Why most investors are not conditioned to do well in value investingIn the study of psychology there is a phenomenon called Operant Conditioning.

Operant conditioning shapes behaviour, and the underlying principle is that behaviour that is positively reinforced tends to be repeated, while behaviour that is not reinforced tends to be extinguished.

Think of a child crying for attention. He wants to be picked up and cuddled. When the mother picks up the child, she is actually reinforcing the child. The action (crying) is leads to the desired outcome (being picked up). If a child is picked up every time he cries, he is being constantly reinforced and in no time will associate the desired outcome with the required action.

Operant conditioning is studied extensively by psychologist B.F Skinner. He experimented with rats in an apparatus called a Skinner Box. A hungry rat would be placed in a box with a lever by the side. As the rat moved about the box it would accidentally knock into the lever. When that happens, a food pallet would drop into a container next the the lever.

In no time the rats became conditioned and would go straight to the lever the moment they are placed in the box. Once that is established, Skinner explored schedules of reinforcement to see how and which were most effective. He studied four different schedules.

Schedules of Reinforcement 

For a Fixed Ratio reinforcement schedule, the rat would be given a pallet after a specific number of presses on the lever. If a rat is exposed to a three press schedule, it would soon learn to make three quick presses of the lever in a row to obtain its food. The fixed ratio schedule is predictable and the best way to condition a new behaviour.

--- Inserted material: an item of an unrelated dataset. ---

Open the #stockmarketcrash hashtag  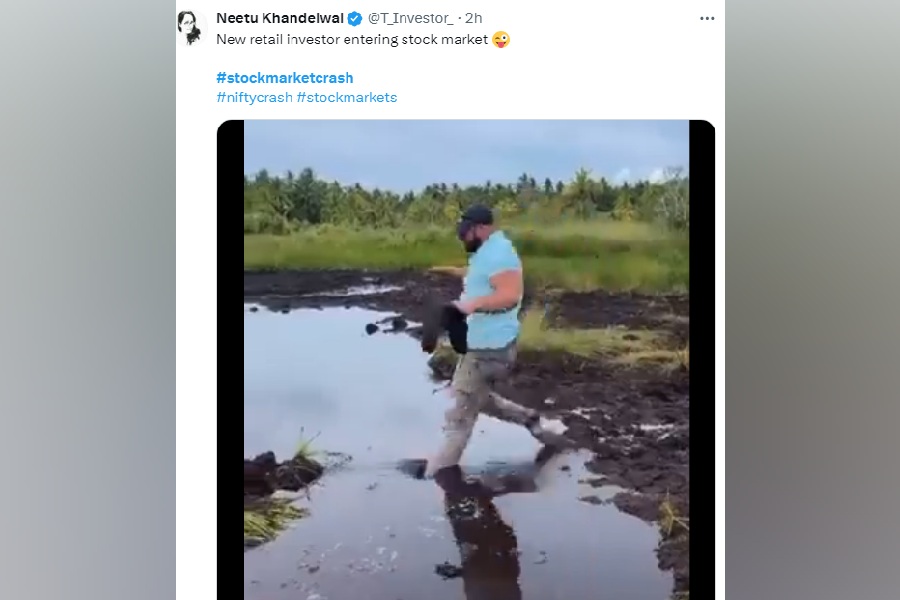(284, 77)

A sales person who is paid according to the number of product he sells is fixed ratio reinforced. For every product or every quota he meets, a reward is promised. This conditions him to sell more. Another real world example is loyalty cards. By buying five cups of bubble tea, you get a free drink. Vendors are reinforcing our purchasing behaviour in order to sell more drinks.


A Variable Ratio schedule calls for reinforcement to be applied after a random number of response. Instead of being fixed (eg. pallet after every two presses of the lever), the reinforcement might come after one press, then four presses, followed by three presses.

Classic everyday example of this would be Jackpot machines. Our behaviour (feeding hard earned money into the machine) is reinforced (monetary payouts) when we pull the handle. Sometimes we need to pull the handle many times before getting a payout. If we are lucky, we get a payout after one or two pulls.

The reinforcement for Fixed Interval is time dependent. The pallet would drop at a fixed time interval, regardless of the number of presses on the lever. As a result, the lever pressing behaviour of rats tend to become weaker over time.